Roy Carr and Tony Tyler's The Beatles: An Illustrated Record, was the first Beatles book I ever owned. I bought a copy when I was about thirteen years old and devoured it. I carried it everywhere, read it a zillion times and knew entire passages word for word.

It's an album by album overview of their releases, both as a group and as solo artists, up until 1975, the date of publication. As a young lad who had everything Beatles I could lay my hands on, this book described treasures I could only imagine. Wonderwall by George Harrison, Two Virgins by John and Yoko, Beaucoups of Blues by Ringo. These were albums that weren't commonly available to me. Heck, even Some Time in New York City was considered obscure where I grew up.

So as I read it, over and over, I wondered what some of these tracks sounded like.

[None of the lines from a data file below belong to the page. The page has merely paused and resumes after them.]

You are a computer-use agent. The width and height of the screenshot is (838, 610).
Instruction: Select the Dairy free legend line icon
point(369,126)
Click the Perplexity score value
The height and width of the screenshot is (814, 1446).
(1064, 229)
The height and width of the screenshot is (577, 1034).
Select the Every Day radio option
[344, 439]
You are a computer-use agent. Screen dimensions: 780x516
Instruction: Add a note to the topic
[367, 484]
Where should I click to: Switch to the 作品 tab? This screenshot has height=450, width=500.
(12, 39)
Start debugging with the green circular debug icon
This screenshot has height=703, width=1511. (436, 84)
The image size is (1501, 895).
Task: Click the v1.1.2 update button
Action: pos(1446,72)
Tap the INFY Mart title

I tried to imagine them. What did We're All Water sound like? How about Microbes? Or even singles, like Paul McCartney's Give Ireland Back to the Irish?

It's still excellent as an introduction to the work of The Beatles. Even now I enjoy dipping into it from time to time. Most of it stands up, although there are a few odd comments in there. The review of The White Album concludes with "They were no longer invulnerable." A sentence that leaves me scratching my head and wondering whether it was intended for the review of Magical Mystery Tour movie.

My copy of this book is falling apart. The covers are missing and pages are loose. It has been like that for thirty years or more, and apparently this is not uncommon with this edition. I shall have to rectify this and obtain another copy.

A few years ago I managed to find a copy of the 1978 revised update. Basically it's the same, although to make room for the newer releases some of the previous text seems to have been discarded. Plus several of the newer reviews are even more bizarre than Yoko's warblings.

"Altogether, it is a “morning” album—the ideal accompaniment to hard labour or (God save us) housework—and irritatingly unilayered if played when evening shadows have fallen, when glow-moths glimmer—and when the mood of the nocturnalist is one of purple despair mingled with deep introspection and a desultory randiness.
Or something like that."

Ummm, yeah. That, by the way, is the conclusion to the authors' review of Wings At the Speed of Sound.

I much prefer the first edition.

1 comment:

  1. For the longest time, that book was the authoritative critical guide to The Beatles' music. One interesting point was how much they praised Revolver for its level of writing and sophistication. In North America, Revolver was long overshadowed by Pepper, but I suspect that since the 1987 CD release in 1987 replacing the incomplete 11-track US version that North American ears have come to recognize Revolver as The Beatles' true masterpiece.

    On the whole, Carr and Tyler's reviews of the other albums hold up.